China's yuan eases

29 Jul, 2017

China's yuan edged down on Friday after the central bank fixed a weaker mid-point and the dollar eased off multi-month lows, but it will likely stay under pressure on corporate dollar demand. Before the market opened, the People's Bank of China set the midpoint rate at 6.7373 per dollar, weaker than the previous fix of 6.7307, which was its strongest in nine months and its biggest one-day rise in percentage terms since June 28.
Thursday's fix reflected the dollar's descent to a 13-month low after the Federal Reserve's meeting earlier this week, where the US central bank's tone was perceived as dovish. The spot market opened at 6.7440 per dollar and was changing hands at 6.7429 at local close, 20 pips weaker than the previous late session close and 0.08 percent softer than the midpoint.
The Thomson Reuters/HKEX Global CNH index, which tracks the offshore yuan against a basket of currencies on a daily basis, stood at 93.84, firmer than the previous day's 93.73. The global dollar index fell to 93.76 from the previous close of 93.864. The offshore yuan was trading 0.01 percent weaker than the onshore spot at 6.7435 per dollar as of 0830 GMT.

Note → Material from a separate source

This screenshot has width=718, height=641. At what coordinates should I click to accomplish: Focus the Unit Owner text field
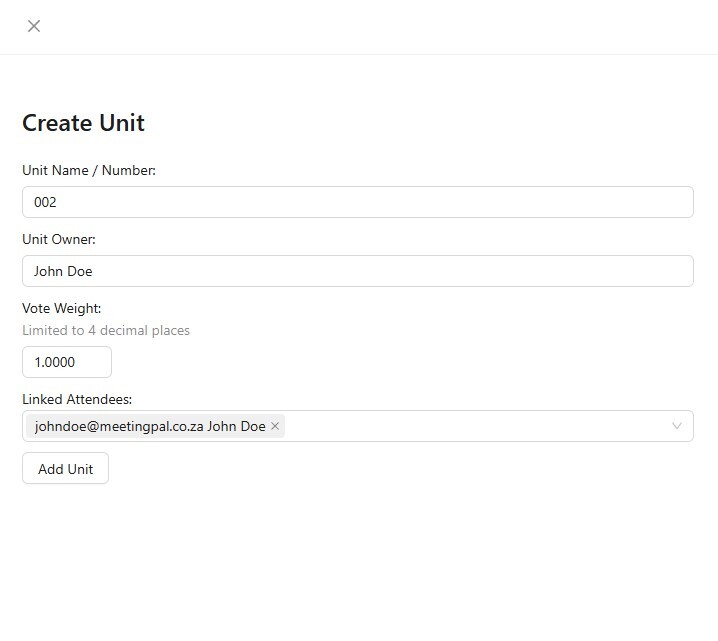(x=357, y=271)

Offshore one-year non-deliverable forwards contracts (NDFs), considered the best available proxy for forward-looking market expectations of the yuan's value, traded at 6.8755, 2.01 percent weaker than the midpoint. One-year NDFs are settled against the midpoint, not the spot rate. China takes the official market closing price at 0830 GMT into consideration when it fixes the official guidance rate, while an evening session lasts until 1530 GMT.
The spot rate is currently allowed to trade within a range 2 percent above or below the official fixing on any given day. If the yuan finishes the late night session at the current level, it will have strengthened around 0.34 percent against the dollar for the week, the third straight winning week.